* ACTIVITY:
Only the lines from the first line of the data through the line containing "e-romobil (187, 1771)" belong in the answer, transcribed exactly; pictures do not.

* INPUT MATERIAL:
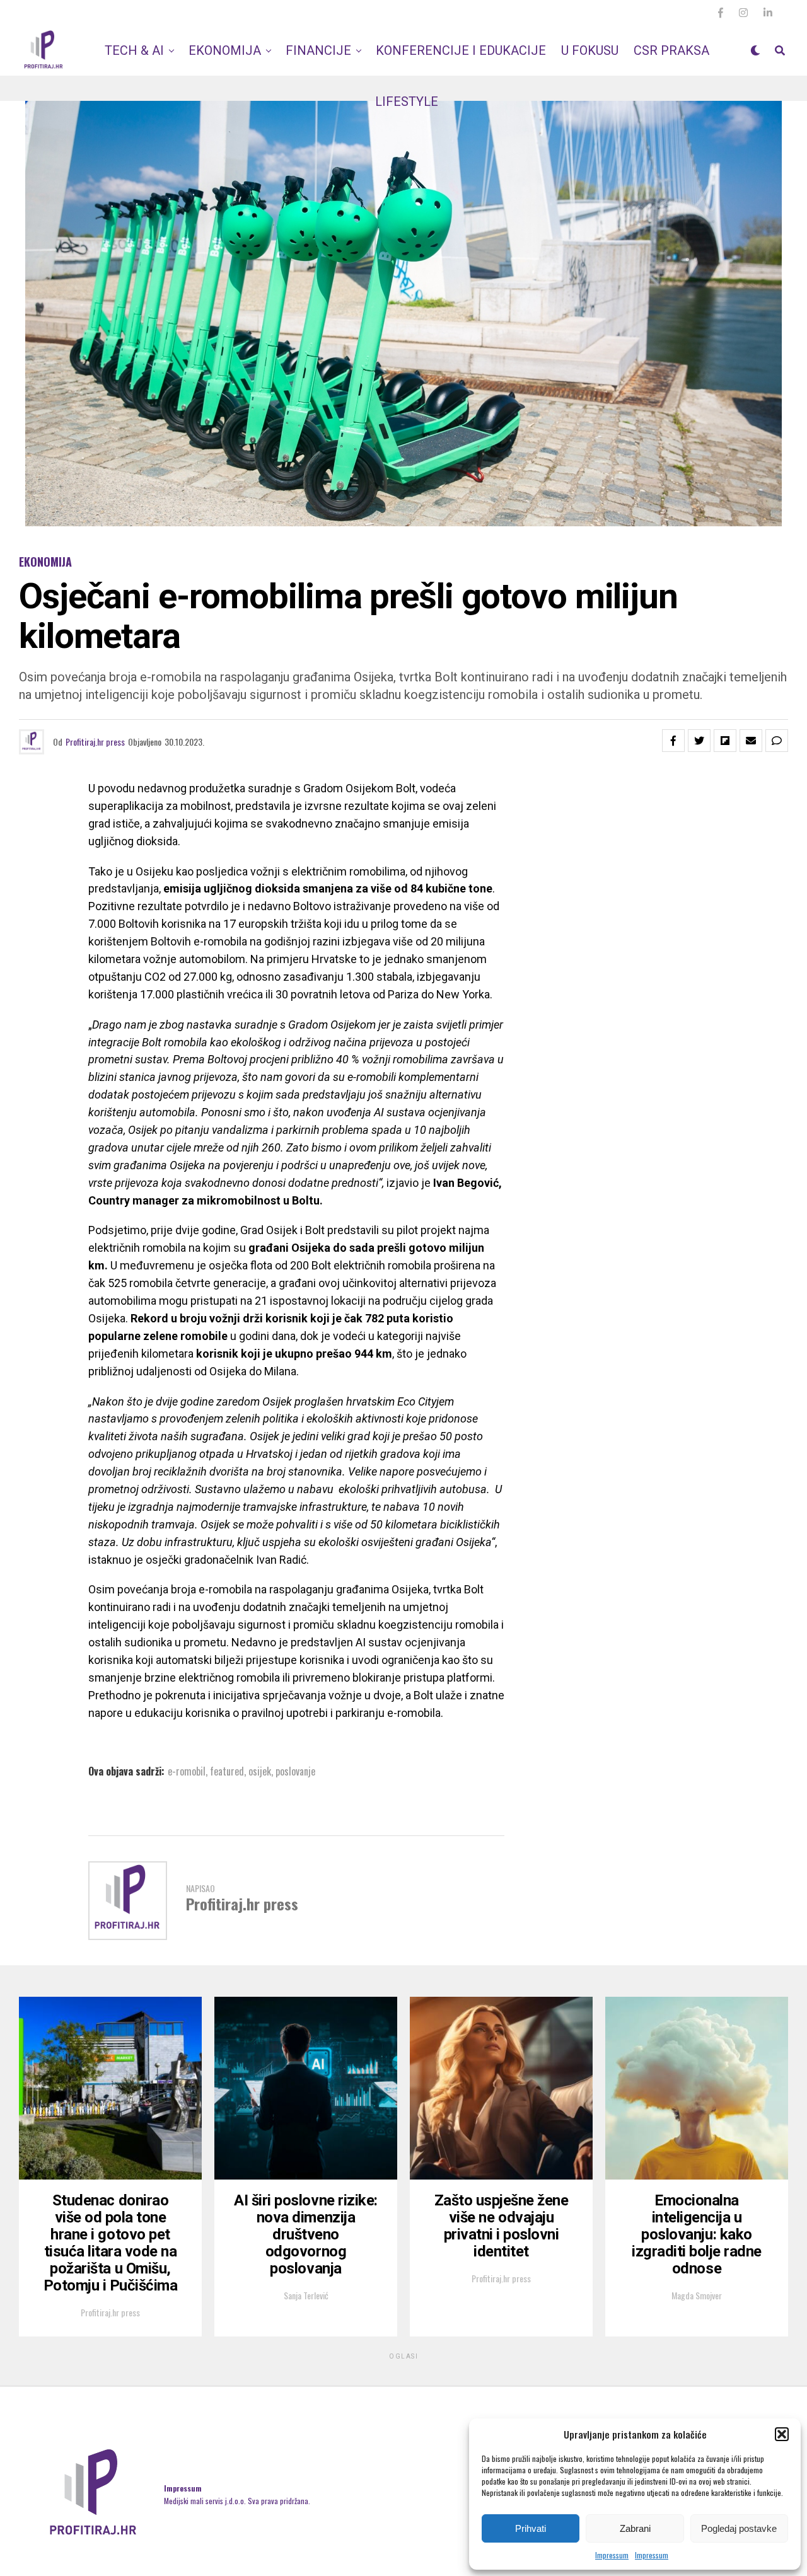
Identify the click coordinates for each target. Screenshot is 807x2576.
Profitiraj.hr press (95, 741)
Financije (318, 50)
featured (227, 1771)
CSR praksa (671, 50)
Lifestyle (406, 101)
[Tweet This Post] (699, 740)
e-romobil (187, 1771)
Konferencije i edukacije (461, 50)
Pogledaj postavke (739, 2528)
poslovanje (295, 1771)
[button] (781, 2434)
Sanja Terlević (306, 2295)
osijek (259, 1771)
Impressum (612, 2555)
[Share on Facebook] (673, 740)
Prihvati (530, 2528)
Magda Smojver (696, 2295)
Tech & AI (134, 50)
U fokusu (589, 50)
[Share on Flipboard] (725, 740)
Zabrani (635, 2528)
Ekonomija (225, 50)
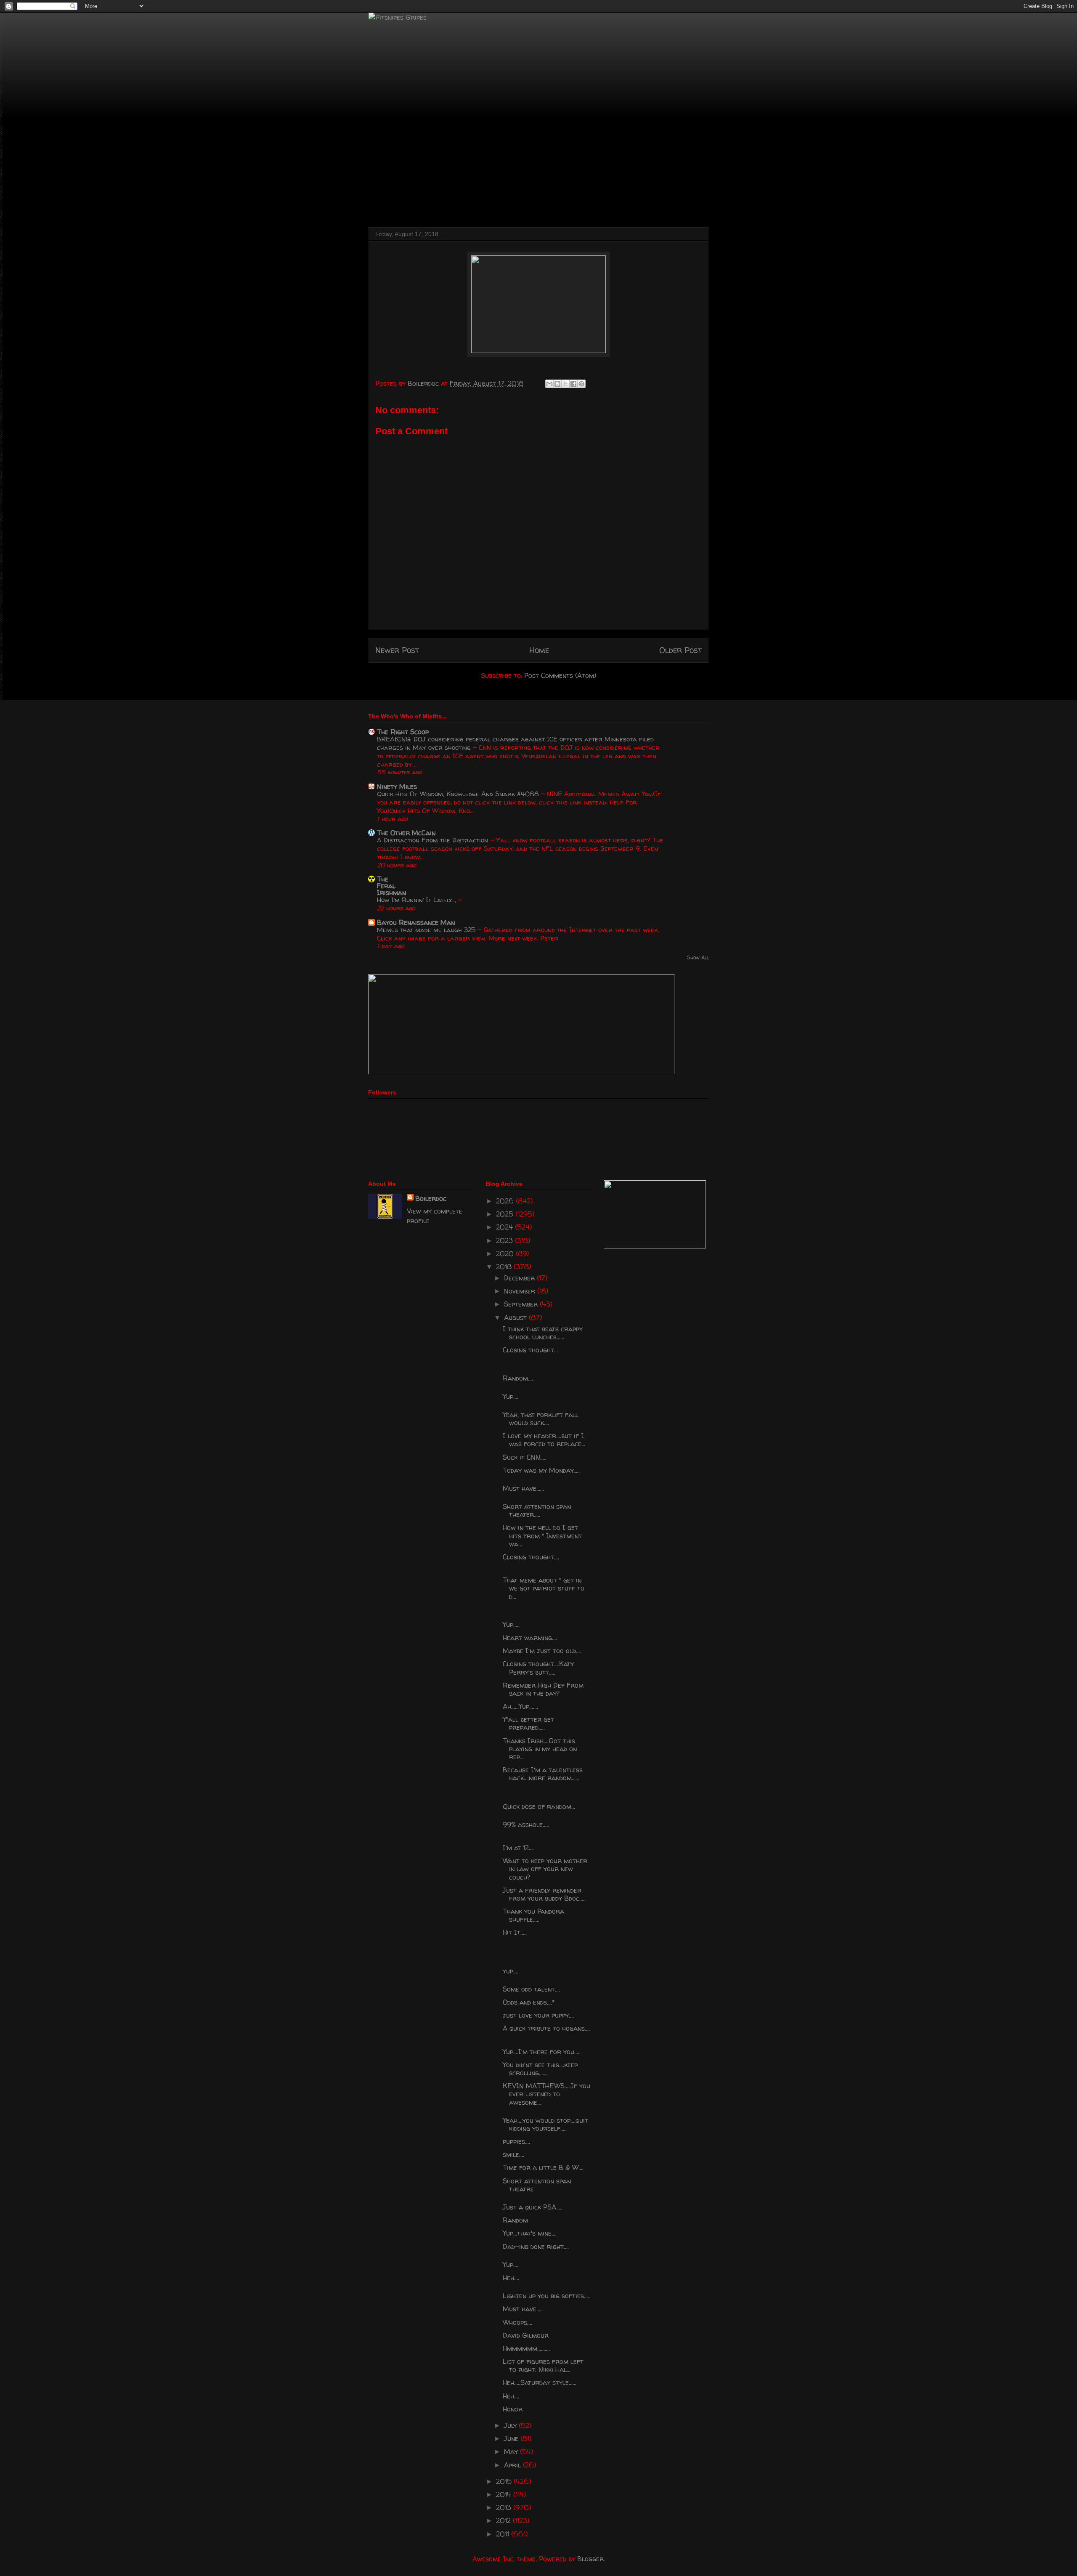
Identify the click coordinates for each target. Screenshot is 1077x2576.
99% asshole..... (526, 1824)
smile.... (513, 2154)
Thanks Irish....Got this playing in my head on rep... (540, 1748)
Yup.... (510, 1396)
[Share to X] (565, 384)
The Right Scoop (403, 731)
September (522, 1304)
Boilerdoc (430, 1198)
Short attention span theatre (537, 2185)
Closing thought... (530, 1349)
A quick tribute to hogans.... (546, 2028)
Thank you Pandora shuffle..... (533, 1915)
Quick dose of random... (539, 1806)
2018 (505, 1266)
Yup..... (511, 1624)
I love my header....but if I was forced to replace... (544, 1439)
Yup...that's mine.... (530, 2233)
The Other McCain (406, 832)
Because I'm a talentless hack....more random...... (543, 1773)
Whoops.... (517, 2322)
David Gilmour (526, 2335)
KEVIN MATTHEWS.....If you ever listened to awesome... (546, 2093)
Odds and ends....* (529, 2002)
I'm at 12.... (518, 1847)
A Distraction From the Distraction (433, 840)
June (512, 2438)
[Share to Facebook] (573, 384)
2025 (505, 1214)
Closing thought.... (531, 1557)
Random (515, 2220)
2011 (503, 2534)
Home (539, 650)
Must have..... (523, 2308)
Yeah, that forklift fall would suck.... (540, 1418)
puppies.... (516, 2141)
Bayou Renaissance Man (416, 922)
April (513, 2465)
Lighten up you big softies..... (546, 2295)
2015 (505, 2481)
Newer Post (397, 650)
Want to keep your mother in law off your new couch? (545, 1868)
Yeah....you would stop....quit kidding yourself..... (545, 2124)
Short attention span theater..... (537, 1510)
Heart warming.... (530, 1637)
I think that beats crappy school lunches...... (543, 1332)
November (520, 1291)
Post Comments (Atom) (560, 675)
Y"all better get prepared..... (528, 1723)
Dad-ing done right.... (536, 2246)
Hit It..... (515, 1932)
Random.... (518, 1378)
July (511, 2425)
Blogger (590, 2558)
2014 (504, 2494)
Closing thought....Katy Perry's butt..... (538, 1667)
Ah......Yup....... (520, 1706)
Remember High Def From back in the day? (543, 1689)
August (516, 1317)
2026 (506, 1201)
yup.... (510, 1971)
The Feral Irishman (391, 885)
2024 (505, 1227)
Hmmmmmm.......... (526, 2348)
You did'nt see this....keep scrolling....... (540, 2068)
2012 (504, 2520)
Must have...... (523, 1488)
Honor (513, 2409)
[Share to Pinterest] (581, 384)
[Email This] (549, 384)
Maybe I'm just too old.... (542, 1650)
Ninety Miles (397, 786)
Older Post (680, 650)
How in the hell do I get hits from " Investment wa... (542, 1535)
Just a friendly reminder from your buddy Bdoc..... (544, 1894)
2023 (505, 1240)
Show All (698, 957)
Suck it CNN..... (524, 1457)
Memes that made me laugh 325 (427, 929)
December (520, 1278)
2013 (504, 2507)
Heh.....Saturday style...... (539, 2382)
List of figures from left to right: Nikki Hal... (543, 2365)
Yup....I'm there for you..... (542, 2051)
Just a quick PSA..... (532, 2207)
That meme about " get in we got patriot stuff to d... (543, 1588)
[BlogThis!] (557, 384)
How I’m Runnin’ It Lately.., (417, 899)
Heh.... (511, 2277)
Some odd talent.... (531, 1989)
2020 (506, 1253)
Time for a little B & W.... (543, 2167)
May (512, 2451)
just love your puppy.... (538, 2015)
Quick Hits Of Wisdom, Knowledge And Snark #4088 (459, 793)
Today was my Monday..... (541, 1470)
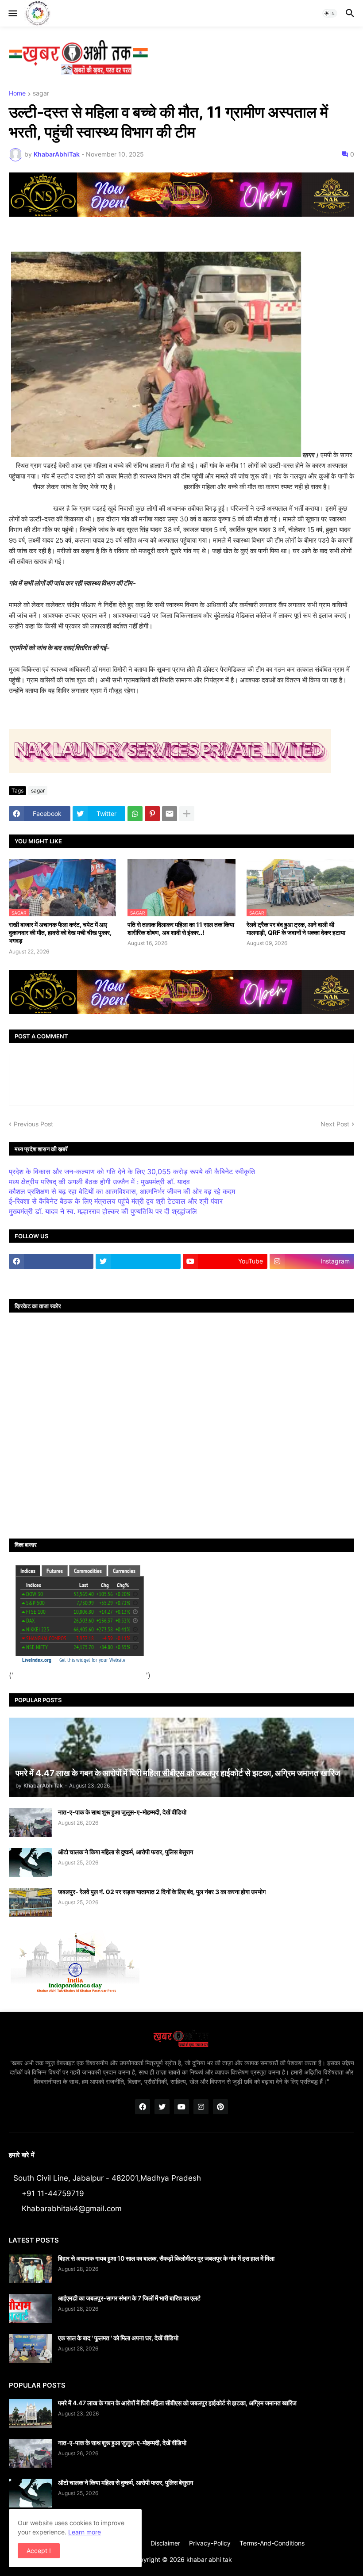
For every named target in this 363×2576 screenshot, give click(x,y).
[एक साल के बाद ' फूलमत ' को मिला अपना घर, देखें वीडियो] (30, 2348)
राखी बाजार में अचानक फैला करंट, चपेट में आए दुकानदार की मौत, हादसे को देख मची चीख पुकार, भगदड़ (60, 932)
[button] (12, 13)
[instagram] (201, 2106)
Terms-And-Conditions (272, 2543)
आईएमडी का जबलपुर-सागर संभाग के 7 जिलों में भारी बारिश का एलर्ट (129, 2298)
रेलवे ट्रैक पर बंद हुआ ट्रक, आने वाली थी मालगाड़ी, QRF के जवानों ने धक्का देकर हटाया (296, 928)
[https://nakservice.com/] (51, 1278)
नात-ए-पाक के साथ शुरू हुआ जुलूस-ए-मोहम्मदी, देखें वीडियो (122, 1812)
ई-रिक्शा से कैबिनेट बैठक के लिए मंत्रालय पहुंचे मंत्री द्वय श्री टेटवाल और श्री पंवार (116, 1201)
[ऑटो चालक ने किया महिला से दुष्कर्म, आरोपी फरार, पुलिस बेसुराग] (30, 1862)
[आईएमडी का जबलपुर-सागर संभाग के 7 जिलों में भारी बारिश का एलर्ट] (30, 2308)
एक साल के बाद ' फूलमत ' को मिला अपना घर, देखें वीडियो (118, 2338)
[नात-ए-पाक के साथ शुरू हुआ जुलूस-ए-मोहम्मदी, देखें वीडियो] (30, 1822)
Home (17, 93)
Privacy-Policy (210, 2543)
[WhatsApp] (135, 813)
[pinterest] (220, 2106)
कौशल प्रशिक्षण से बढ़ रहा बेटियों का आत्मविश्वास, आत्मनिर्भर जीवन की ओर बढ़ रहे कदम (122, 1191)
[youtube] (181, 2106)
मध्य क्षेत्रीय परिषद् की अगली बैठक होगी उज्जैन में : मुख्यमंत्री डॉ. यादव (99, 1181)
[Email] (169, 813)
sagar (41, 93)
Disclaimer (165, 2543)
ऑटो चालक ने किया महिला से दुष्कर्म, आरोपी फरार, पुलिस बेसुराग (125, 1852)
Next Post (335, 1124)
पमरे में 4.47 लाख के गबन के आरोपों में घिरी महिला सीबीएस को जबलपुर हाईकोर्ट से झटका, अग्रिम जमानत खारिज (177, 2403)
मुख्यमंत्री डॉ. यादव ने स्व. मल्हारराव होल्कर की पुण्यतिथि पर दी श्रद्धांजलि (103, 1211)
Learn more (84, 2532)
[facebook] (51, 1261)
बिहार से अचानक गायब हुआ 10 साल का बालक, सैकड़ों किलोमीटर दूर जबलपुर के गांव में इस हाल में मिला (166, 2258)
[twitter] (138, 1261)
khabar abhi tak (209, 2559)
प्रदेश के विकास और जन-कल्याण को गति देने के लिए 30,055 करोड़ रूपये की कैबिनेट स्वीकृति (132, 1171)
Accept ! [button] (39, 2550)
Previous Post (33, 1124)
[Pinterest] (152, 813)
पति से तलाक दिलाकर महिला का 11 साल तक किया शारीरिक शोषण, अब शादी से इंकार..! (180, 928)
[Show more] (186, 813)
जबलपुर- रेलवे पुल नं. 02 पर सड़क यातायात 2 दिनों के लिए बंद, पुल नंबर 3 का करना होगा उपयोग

* EXERCISE SOLUTION:
Identify the click coordinates for each target. Screenshot is 807x2576.
Profitiraj.hr press (95, 741)
Financije (318, 50)
featured (227, 1771)
CSR praksa (671, 50)
Lifestyle (406, 101)
[Tweet This Post] (699, 740)
e-romobil (187, 1771)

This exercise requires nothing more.